They both obviously wanted one another. He’d felt her damp underwear and she’d felt his rock-hard erection. And she’d just told him in no uncertain terms that she no longer had a future with Elliott.

Simon’s hair stood up at the crown where she’d run her fingers through it. She rather liked it because it made him much less intimidating and proved him human.

“People say and do a lot of things they don’t really mean when they’re angry,” he said in the tone of a peacemaker.

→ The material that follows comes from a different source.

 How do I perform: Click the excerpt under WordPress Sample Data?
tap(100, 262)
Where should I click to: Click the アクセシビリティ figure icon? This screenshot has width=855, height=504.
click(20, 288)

Was he implying she was irrational and should make allowances for Elliott’s wandering penis? Ha. She was very much in touch with rational thought. “I’m not angry.”

Simon simply looked at her.

“Okay. Maybe I’m still a little mad that he cheated on me and that it was with a man.” She cringed inside, feeling fat, ugly, lacking and unwanted. “How can I even compete when I don’t have the same equipment?”

Simon shook his head, a touch of anger marking his face and the movement. “You don’t compete. As difficult as it might be to believe, this isn’t about you.”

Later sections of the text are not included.